▶ **DATA FOR PROCESSING**
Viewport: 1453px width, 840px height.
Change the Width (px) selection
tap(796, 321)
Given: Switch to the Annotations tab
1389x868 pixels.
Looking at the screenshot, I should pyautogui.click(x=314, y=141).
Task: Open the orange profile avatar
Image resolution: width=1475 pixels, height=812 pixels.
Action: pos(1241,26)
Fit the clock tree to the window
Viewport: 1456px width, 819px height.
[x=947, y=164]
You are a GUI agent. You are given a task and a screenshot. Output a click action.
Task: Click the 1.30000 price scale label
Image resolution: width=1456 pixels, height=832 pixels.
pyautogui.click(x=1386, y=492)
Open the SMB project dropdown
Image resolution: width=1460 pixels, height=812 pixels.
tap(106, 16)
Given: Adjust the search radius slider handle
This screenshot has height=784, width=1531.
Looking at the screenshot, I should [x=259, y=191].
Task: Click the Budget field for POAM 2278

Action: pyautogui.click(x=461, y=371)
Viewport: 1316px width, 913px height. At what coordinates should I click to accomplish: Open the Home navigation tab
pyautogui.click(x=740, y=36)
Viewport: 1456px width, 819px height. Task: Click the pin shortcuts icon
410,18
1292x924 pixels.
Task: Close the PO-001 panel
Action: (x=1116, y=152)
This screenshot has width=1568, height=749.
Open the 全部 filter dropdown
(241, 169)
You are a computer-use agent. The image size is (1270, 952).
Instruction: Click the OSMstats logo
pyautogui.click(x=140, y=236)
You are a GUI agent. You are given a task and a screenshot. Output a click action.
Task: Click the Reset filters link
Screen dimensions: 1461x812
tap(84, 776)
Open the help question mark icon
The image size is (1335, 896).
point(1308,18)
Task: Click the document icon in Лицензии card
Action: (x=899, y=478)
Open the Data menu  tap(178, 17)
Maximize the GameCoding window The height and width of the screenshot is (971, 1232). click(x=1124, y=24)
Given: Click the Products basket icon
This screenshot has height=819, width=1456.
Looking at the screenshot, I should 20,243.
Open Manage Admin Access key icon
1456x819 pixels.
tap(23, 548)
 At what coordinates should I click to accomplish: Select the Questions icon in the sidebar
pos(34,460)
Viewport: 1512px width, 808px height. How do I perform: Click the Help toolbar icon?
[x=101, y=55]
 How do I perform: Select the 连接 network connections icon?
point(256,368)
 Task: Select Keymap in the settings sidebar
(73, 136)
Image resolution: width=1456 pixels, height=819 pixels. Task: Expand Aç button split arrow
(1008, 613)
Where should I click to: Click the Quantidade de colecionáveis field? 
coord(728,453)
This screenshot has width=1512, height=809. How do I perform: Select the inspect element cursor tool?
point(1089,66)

▶ **ASSIGNMENT**
Print nothing but the lines from the line with "Instruction: Click the OSMstats logo" to the last line of the records above. Both of those lines count.

▶ **REPLY TO THE TASK**
Instruction: Click the OSMstats logo
pyautogui.click(x=140, y=236)
You are a GUI agent. You are given a task and a screenshot. Output a click action.
Task: Click the Reset filters link
Screen dimensions: 1461x812
tap(84, 776)
Open the help question mark icon
The image size is (1335, 896).
point(1308,18)
Task: Click the document icon in Лицензии card
Action: (x=899, y=478)
Open the Data menu  tap(178, 17)
Maximize the GameCoding window The height and width of the screenshot is (971, 1232). click(x=1124, y=24)
Given: Click the Products basket icon
This screenshot has height=819, width=1456.
Looking at the screenshot, I should 20,243.
Open Manage Admin Access key icon
1456x819 pixels.
tap(23, 548)
 At what coordinates should I click to accomplish: Select the Questions icon in the sidebar
pos(34,460)
Viewport: 1512px width, 808px height. How do I perform: Click the Help toolbar icon?
[x=101, y=55]
 How do I perform: Select the 连接 network connections icon?
point(256,368)
 Task: Select Keymap in the settings sidebar
(73, 136)
Image resolution: width=1456 pixels, height=819 pixels. Task: Expand Aç button split arrow
(1008, 613)
Where should I click to: Click the Quantidade de colecionáveis field? 
coord(728,453)
This screenshot has width=1512, height=809. How do I perform: Select the inspect element cursor tool?
point(1089,66)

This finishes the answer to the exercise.